PR has at least one valid label: bug, enhancement, refactoring, documentation, tooling, and/or dependencies
PR has a milestone or the qa/skip-qa label

codecov-commenter · 2025-01-03T13:18:34Z

Codecov Report

Attention: Patch coverage is 84.00000% with 20 lines in your changes missing coverage. Please review.

Project coverage is 49.06%. Comparing base (db00883) to head (8d4c14e).
Report is 12 commits behind head on main.

Files with missing lines	Patch %	Lines
...nal/controller/datadogagent/feature/gpu/feature.go	90.09%	9 Missing and 1 partial ⚠️
internal/controller/testutils/agent.go	0.00%	10 Missing ⚠️

Additional details and impacted files

@@            Coverage Diff             @@
##             main    #1601      +/-   ##
==========================================
+ Coverage   48.94%   49.06%   +0.11%     
==========================================
  Files         227      235       +8     
  Lines       20636    21983    +1347     
==========================================
+ Hits        10101    10785     +684     
- Misses      10010    10629     +619     
- Partials      525      569      +44

Flag	Coverage Δ
unittests	`49.06% <84.00%> (+0.11%)`	⬆️

Flags with carried forward coverage won't be shown. Click here to find out more.

Files with missing lines	Coverage Δ
api/datadoghq/v2alpha1/datadogagent_types.go	`100.00% <ø> (ø)`
internal/controller/datadogagent/controller.go	`51.85% <ø> (ø)`
...ller/datadogagent/defaults/datadogagent_default.go	`91.24% <100.00%> (+0.14%)`	⬆️
pkg/testutils/builder.go	`91.62% <100.00%> (+0.10%)`	⬆️
...nal/controller/datadogagent/feature/gpu/feature.go	`90.09% <90.09%> (ø)`
internal/controller/testutils/agent.go	`0.00% <0.00%> (ø)`

... and 20 files with indirect coverage changes

Continue to review full report in Codecov by Sentry.

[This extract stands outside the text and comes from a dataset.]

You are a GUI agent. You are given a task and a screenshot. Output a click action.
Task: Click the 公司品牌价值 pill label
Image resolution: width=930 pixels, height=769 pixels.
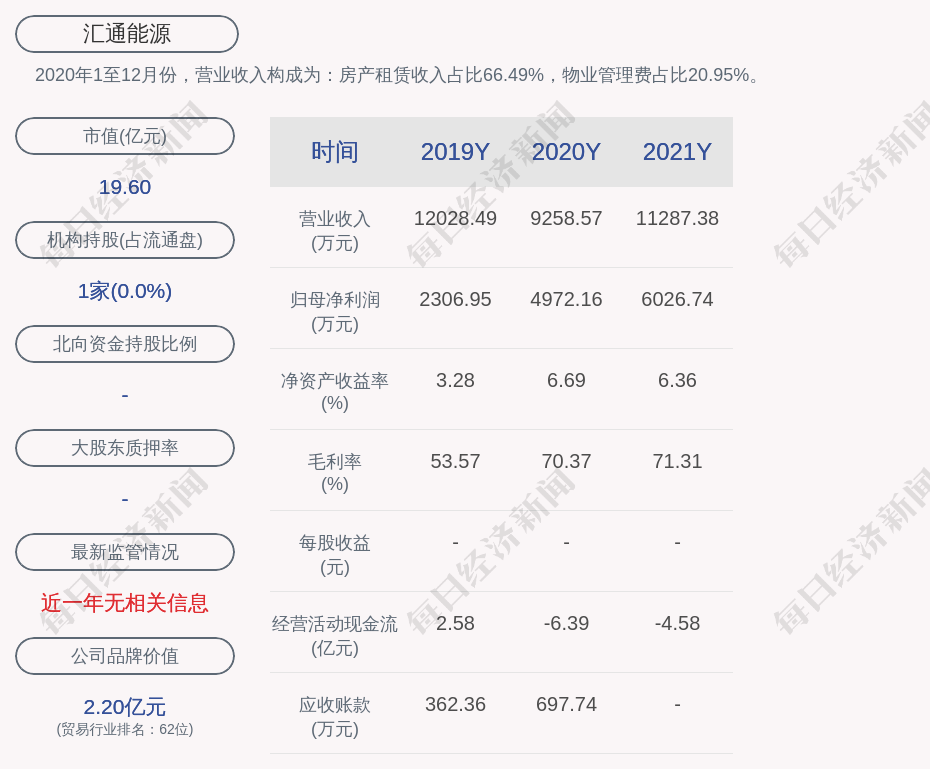point(125,656)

Legend - Click here to learn more
Δ = absolute <relative> (impact), ø = not affected, ? = missing data
Powered by Codecov. Last update db00883...8d4c14e. Read the comment docs.

buraizu

Approving with a minor edit requested

docs/configuration.v2alpha1.md

celenechang

Looks good overall - left some minor questions/suggestions. Thanks for the helpful comments in the feature.go code!

api/datadoghq/v2alpha1/datadogagent_types.go

celenechang · 2025-01-23T12:52:47Z

api/datadoghq/v2alpha1/const.go

+	NVIDIADevicesMountPath  = "/var/run/nvidia-container-devices/all"
+	NVIDIADevicesVolumeName = "nvidia-devices"
+	DevNullPath             = "/dev/null" // used to mount the NVIDIADevicesHostPath to /dev/null in the container, it's just used as a "signal" to the nvidia runtime to use the nvidia devices


Since these (including line 83) only seem to be used in the feature/gpu/feature.go code, can they be placed within the feature/gpu directory? e.g. https://github.com/DataDog/datadog-operator/blob/main/internal/controller/datadogagent/feature/kubernetesstatecore/const.go

Moved back to gpu/const.go

celenechang · 2025-01-23T12:56:40Z

config/manager/kustomization.yaml

-  newName: gcr.io/datadoghq/operator
-  newTag: 1.11.1
+  newName: 601427279990.dkr.ecr.us-east-1.amazonaws.com/guillermo.julian/sandbox
+  newTag: operator


Mind undoing these changes?

Oops, sorry. Removed!

celenechang · 2025-01-23T13:06:07Z

internal/controller/datadogagent/feature/ids.go

+	// GPUMonitoringType monitoring feature.
+	GPUMonitoringType = "gpu"


Suggested change

// GPUMonitoringType monitoring feature.

GPUMonitoringType = "gpu"

// GPUIDType GPU feature.

GPUIDType = "gpu"

celenechang · 2025-01-23T13:14:51Z

internal/controller/datadogagent/feature/gpu/feature.go

+	return &gpuMonitoringFeature{}
+}
+
+type gpuMonitoringFeature struct {


Nit, but for consistency maybe we could rename to gpuFeature

internal/controller/datadogagent/feature/gpu/feature.go

Co-authored-by: Celene <[email protected]>

celenechang · 2025-01-24T12:19:04Z

api/datadoghq/v2alpha1/const.go

@@ -78,6 +78,9 @@ const (
 	KubeServicesAndEndpointsListeners       = "kube_services kube_endpoints"
 	EndpointsChecksConfigProvider           = "endpointschecks"
 	ClusterAndEndpointsConfigProviders      = "clusterchecks endpointschecks"
+
+	// DefaultGPUMonitoringRuntimeClass default runtime class for GPU pods
+	DefaultGPUMonitoringRuntimeClass = "nvidia"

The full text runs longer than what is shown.